**Task goal:** Count the lines of the data below that contain the word "will" and reply with only that number.
* * * * *
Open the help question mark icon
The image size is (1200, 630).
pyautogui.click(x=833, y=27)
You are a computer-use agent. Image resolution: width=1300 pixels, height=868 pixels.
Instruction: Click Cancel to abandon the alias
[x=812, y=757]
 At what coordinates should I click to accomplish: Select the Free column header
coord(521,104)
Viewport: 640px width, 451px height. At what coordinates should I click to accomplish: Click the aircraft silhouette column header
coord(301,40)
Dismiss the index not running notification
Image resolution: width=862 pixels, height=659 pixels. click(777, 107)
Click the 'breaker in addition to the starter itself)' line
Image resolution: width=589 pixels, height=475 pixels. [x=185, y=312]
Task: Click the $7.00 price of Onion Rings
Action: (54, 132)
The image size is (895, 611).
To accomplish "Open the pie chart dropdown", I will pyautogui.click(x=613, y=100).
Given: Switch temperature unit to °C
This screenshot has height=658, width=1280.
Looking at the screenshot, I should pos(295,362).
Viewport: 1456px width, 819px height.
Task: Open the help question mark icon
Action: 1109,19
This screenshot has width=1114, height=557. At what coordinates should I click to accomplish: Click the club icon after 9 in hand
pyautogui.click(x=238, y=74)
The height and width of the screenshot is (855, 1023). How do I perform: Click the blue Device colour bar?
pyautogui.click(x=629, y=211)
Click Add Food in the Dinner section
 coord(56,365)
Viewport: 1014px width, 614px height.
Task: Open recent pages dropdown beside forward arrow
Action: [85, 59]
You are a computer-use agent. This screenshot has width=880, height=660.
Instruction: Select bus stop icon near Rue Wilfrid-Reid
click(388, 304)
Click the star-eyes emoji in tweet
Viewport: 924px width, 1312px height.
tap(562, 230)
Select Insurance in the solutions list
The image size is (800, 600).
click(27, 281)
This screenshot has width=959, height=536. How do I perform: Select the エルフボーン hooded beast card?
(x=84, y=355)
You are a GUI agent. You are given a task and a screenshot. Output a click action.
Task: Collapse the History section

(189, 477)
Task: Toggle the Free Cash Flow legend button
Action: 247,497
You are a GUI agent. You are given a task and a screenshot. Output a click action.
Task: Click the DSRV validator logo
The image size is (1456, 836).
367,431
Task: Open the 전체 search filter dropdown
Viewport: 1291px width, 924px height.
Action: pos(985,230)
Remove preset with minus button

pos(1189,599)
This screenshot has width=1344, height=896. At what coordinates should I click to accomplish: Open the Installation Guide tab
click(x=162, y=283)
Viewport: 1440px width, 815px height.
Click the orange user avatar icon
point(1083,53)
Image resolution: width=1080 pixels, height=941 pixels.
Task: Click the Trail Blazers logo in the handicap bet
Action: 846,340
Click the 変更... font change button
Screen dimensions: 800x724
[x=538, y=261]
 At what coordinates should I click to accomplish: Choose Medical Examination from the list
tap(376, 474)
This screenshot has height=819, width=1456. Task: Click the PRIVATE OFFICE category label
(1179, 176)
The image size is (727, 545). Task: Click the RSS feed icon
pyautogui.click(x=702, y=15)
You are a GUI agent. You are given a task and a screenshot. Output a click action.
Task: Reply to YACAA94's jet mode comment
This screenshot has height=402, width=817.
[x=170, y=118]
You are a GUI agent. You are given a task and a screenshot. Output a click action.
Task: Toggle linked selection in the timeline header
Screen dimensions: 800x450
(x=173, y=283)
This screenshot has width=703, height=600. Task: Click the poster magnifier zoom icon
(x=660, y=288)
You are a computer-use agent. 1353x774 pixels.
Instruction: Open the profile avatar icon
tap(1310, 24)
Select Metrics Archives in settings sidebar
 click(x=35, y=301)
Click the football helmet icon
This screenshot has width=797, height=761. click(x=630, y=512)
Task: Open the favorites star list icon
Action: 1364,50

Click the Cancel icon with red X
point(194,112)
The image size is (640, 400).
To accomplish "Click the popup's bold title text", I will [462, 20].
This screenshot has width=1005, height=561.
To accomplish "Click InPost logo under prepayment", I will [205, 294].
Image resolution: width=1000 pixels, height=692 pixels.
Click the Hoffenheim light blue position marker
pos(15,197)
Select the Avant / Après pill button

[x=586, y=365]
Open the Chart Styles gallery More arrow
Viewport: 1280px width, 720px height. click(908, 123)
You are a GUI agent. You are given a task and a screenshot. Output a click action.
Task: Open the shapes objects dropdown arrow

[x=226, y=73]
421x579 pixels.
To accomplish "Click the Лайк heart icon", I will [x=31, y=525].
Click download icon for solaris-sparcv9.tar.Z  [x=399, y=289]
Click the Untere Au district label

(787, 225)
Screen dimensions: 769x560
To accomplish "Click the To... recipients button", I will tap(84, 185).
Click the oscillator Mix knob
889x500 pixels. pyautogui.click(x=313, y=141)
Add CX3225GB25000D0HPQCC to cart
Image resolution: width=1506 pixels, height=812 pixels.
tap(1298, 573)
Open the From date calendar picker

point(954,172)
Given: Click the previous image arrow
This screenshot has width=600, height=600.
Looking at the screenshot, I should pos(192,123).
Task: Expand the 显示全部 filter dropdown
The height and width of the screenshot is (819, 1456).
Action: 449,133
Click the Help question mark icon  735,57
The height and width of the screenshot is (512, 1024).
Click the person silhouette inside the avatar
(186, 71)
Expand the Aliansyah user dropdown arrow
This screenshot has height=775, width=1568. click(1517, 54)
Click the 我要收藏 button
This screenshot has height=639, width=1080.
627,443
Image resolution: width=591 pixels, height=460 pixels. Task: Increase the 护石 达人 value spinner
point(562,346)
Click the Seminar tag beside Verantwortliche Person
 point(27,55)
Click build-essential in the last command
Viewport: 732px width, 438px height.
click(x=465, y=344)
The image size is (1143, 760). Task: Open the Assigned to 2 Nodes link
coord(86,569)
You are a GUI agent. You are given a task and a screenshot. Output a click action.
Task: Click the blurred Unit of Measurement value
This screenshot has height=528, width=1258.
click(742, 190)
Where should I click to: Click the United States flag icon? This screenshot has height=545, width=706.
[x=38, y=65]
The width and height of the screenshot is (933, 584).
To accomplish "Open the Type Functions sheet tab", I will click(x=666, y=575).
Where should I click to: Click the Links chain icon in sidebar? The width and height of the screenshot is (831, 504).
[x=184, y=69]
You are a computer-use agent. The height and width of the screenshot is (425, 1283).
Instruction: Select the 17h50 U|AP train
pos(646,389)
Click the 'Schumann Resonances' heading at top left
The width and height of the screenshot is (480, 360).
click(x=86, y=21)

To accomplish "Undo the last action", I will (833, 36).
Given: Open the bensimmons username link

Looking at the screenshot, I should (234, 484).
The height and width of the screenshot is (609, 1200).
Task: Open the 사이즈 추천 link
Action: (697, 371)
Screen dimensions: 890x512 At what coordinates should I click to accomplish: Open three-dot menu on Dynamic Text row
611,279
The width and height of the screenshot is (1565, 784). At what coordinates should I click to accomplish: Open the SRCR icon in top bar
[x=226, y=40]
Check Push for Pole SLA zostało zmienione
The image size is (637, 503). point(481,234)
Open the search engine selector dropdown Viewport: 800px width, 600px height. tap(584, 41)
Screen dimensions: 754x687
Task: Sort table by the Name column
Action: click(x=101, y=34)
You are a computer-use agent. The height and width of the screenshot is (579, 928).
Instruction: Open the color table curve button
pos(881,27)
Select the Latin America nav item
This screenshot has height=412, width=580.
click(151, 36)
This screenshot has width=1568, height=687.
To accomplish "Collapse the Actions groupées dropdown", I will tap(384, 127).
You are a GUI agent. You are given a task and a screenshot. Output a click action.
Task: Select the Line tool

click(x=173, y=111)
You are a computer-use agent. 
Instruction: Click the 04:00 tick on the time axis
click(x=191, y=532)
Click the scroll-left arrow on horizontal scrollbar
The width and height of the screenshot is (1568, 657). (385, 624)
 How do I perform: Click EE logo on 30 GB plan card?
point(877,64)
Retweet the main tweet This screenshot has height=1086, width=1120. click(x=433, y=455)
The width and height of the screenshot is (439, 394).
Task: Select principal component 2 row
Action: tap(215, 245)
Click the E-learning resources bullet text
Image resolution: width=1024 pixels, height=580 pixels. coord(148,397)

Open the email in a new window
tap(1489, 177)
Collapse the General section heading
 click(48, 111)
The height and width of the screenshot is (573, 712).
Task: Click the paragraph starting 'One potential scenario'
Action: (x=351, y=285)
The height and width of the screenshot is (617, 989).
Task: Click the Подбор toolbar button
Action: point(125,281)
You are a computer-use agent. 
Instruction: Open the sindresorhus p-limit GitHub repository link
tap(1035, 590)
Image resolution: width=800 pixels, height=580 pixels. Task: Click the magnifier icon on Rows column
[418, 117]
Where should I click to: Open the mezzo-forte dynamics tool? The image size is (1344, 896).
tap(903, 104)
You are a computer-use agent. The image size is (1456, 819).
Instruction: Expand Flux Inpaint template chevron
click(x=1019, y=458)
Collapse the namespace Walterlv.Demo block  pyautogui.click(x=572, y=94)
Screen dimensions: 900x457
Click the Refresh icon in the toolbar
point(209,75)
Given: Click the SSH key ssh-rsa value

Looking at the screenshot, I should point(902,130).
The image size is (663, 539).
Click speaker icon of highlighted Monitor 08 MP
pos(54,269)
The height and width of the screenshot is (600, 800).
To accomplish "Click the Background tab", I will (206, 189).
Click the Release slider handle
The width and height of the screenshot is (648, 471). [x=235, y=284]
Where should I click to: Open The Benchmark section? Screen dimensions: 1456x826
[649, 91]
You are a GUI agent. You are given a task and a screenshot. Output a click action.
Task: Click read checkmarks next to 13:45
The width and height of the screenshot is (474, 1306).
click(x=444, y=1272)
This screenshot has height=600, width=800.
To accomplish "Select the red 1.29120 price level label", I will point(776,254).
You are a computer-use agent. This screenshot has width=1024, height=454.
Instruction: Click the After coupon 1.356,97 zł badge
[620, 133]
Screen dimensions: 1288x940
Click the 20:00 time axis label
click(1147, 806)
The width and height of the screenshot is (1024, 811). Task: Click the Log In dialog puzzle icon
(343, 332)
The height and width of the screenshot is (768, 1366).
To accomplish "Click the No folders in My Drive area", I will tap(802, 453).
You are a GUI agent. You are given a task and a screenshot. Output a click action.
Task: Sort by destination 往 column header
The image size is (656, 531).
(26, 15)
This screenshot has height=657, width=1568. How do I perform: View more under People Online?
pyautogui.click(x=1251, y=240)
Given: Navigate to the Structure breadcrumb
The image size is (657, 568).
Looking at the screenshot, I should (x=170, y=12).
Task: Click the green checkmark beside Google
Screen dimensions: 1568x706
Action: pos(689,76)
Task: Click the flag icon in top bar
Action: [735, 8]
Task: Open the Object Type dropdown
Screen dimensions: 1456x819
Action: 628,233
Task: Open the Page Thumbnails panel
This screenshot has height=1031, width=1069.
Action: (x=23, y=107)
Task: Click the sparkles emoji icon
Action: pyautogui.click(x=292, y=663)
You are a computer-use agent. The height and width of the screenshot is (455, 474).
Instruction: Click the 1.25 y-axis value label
* * * * *
**Output:** 11